## LISTED RECORDS
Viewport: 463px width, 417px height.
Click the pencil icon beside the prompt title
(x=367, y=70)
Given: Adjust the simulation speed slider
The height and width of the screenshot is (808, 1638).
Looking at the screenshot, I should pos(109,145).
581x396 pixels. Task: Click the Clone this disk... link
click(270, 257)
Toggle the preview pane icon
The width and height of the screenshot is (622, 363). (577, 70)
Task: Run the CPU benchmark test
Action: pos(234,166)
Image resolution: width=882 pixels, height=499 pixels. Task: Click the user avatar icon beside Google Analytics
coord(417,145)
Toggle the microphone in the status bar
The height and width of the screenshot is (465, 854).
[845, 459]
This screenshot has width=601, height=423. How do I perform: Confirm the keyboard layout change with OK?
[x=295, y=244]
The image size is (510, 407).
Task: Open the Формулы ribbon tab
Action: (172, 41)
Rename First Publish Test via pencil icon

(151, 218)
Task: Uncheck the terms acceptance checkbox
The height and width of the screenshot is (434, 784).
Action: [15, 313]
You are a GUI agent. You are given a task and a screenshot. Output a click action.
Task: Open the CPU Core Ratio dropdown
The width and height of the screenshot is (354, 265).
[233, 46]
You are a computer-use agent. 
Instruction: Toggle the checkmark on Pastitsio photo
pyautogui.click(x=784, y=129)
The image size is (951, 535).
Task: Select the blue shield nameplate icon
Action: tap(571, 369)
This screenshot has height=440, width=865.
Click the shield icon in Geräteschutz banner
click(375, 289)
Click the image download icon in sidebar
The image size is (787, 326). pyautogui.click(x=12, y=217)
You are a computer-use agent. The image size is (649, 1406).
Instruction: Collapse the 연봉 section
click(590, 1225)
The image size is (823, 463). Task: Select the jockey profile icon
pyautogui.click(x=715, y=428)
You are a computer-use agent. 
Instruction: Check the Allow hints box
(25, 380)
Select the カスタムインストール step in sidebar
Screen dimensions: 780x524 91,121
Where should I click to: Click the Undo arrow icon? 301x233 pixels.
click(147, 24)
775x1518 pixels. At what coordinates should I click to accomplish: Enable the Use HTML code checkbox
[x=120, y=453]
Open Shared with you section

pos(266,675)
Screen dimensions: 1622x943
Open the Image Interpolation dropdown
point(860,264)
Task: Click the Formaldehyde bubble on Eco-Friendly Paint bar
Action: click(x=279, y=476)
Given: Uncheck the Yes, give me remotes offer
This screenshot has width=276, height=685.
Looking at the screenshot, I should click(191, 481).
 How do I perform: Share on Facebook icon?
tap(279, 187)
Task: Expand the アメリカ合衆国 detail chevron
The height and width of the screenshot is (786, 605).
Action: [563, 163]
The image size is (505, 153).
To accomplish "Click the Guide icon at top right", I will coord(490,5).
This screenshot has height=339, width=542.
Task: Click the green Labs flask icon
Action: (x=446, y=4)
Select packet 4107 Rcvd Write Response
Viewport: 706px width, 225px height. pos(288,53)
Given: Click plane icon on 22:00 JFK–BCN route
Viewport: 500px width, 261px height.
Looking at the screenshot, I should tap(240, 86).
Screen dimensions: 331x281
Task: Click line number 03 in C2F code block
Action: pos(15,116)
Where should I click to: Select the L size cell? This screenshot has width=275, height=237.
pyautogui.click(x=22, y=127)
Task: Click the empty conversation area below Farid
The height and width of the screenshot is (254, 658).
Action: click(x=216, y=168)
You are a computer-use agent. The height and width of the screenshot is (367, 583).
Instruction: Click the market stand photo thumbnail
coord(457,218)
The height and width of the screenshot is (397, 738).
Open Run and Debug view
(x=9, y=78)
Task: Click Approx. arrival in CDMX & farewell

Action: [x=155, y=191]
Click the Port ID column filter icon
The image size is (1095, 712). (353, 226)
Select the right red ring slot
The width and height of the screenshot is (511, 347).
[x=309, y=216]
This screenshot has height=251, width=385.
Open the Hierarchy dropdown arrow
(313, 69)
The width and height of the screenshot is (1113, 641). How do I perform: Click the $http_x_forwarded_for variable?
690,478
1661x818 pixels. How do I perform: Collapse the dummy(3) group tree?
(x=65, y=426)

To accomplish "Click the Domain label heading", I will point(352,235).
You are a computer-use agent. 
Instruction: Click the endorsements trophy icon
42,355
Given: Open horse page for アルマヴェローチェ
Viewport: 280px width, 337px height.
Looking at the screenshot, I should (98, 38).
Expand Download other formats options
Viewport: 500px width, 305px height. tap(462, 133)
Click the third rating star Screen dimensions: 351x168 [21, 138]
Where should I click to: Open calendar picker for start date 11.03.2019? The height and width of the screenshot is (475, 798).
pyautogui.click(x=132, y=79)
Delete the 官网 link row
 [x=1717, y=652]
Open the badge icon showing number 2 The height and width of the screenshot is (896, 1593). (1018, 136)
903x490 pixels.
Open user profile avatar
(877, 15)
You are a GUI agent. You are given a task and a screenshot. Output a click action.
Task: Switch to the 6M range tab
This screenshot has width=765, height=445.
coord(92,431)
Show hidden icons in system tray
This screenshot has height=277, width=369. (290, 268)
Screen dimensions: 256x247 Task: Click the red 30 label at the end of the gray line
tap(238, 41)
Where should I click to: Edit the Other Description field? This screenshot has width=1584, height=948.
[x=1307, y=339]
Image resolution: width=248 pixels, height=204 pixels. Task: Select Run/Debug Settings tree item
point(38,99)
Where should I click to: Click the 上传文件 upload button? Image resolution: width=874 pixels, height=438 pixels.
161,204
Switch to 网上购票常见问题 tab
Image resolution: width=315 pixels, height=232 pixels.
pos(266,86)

## WRITTEN PROBLEM
Reproduce all of the data above, swapping each occurrence of "Where should I click to:" for "Where do I click to:" and leaving everything else unchanged.

## EXPECTED OUTPUT
Viewport: 463px width, 417px height.
Click the pencil icon beside the prompt title
(x=367, y=70)
Given: Adjust the simulation speed slider
The height and width of the screenshot is (808, 1638).
Looking at the screenshot, I should pos(109,145).
581x396 pixels. Task: Click the Clone this disk... link
click(270, 257)
Toggle the preview pane icon
The width and height of the screenshot is (622, 363). (577, 70)
Task: Run the CPU benchmark test
Action: pos(234,166)
Image resolution: width=882 pixels, height=499 pixels. Task: Click the user avatar icon beside Google Analytics
coord(417,145)
Toggle the microphone in the status bar
The height and width of the screenshot is (465, 854).
[845, 459]
This screenshot has width=601, height=423. How do I perform: Confirm the keyboard layout change with OK?
[x=295, y=244]
The image size is (510, 407).
Task: Open the Формулы ribbon tab
Action: (172, 41)
Rename First Publish Test via pencil icon

(151, 218)
Task: Uncheck the terms acceptance checkbox
The height and width of the screenshot is (434, 784).
Action: [15, 313]
You are a GUI agent. You are given a task and a screenshot. Output a click action.
Task: Open the CPU Core Ratio dropdown
The width and height of the screenshot is (354, 265).
[233, 46]
You are a computer-use agent. 
Instruction: Toggle the checkmark on Pastitsio photo
pyautogui.click(x=784, y=129)
The image size is (951, 535).
Task: Select the blue shield nameplate icon
Action: tap(571, 369)
This screenshot has height=440, width=865.
Click the shield icon in Geräteschutz banner
click(375, 289)
Click the image download icon in sidebar
The image size is (787, 326). pyautogui.click(x=12, y=217)
You are a computer-use agent. The image size is (649, 1406).
Instruction: Collapse the 연봉 section
click(590, 1225)
The image size is (823, 463). Task: Select the jockey profile icon
pyautogui.click(x=715, y=428)
You are a computer-use agent. 
Instruction: Check the Allow hints box
(25, 380)
Select the カスタムインストール step in sidebar
Screen dimensions: 780x524 91,121
Where do I click to: Click the Undo arrow icon? 301x233 pixels.
click(147, 24)
775x1518 pixels. At what coordinates should I click to accomplish: Enable the Use HTML code checkbox
[x=120, y=453]
Open Shared with you section

pos(266,675)
Screen dimensions: 1622x943
Open the Image Interpolation dropdown
point(860,264)
Task: Click the Formaldehyde bubble on Eco-Friendly Paint bar
Action: click(x=279, y=476)
Given: Uncheck the Yes, give me remotes offer
This screenshot has width=276, height=685.
Looking at the screenshot, I should click(191, 481).
 How do I perform: Share on Facebook icon?
tap(279, 187)
Task: Expand the アメリカ合衆国 detail chevron
The height and width of the screenshot is (786, 605).
Action: [563, 163]
The image size is (505, 153).
To accomplish "Click the Guide icon at top right", I will coord(490,5).
This screenshot has height=339, width=542.
Task: Click the green Labs flask icon
Action: (x=446, y=4)
Select packet 4107 Rcvd Write Response
Viewport: 706px width, 225px height. pos(288,53)
Given: Click plane icon on 22:00 JFK–BCN route
Viewport: 500px width, 261px height.
Looking at the screenshot, I should tap(240, 86).
Screen dimensions: 331x281
Task: Click line number 03 in C2F code block
Action: pos(15,116)
Where do I click to: Select the L size cell? This screenshot has width=275, height=237.
pyautogui.click(x=22, y=127)
Task: Click the empty conversation area below Farid
The height and width of the screenshot is (254, 658).
Action: click(x=216, y=168)
You are a computer-use agent. The height and width of the screenshot is (367, 583).
Instruction: Click the market stand photo thumbnail
coord(457,218)
The height and width of the screenshot is (397, 738).
Open Run and Debug view
(x=9, y=78)
Task: Click Approx. arrival in CDMX & farewell

Action: [x=155, y=191]
Click the Port ID column filter icon
The image size is (1095, 712). (353, 226)
Select the right red ring slot
The width and height of the screenshot is (511, 347).
[x=309, y=216]
This screenshot has height=251, width=385.
Open the Hierarchy dropdown arrow
(313, 69)
The width and height of the screenshot is (1113, 641). How do I perform: Click the $http_x_forwarded_for variable?
690,478
1661x818 pixels. How do I perform: Collapse the dummy(3) group tree?
(x=65, y=426)

To accomplish "Click the Domain label heading", I will point(352,235).
You are a computer-use agent. 
Instruction: Click the endorsements trophy icon
42,355
Given: Open horse page for アルマヴェローチェ
Viewport: 280px width, 337px height.
Looking at the screenshot, I should (98, 38).
Expand Download other formats options
Viewport: 500px width, 305px height. tap(462, 133)
Click the third rating star Screen dimensions: 351x168 [21, 138]
Where do I click to: Open calendar picker for start date 11.03.2019? The height and width of the screenshot is (475, 798).
pyautogui.click(x=132, y=79)
Delete the 官网 link row
 [x=1717, y=652]
Open the badge icon showing number 2 The height and width of the screenshot is (896, 1593). (1018, 136)
903x490 pixels.
Open user profile avatar
(877, 15)
You are a GUI agent. You are given a task and a screenshot. Output a click action.
Task: Switch to the 6M range tab
This screenshot has width=765, height=445.
coord(92,431)
Show hidden icons in system tray
This screenshot has height=277, width=369. (290, 268)
Screen dimensions: 256x247 Task: Click the red 30 label at the end of the gray line
tap(238, 41)
Where do I click to: Edit the Other Description field? This screenshot has width=1584, height=948.
[x=1307, y=339]
Image resolution: width=248 pixels, height=204 pixels. Task: Select Run/Debug Settings tree item
point(38,99)
Where do I click to: Click the 上传文件 upload button? Image resolution: width=874 pixels, height=438 pixels.
161,204
Switch to 网上购票常见问题 tab
Image resolution: width=315 pixels, height=232 pixels.
pos(266,86)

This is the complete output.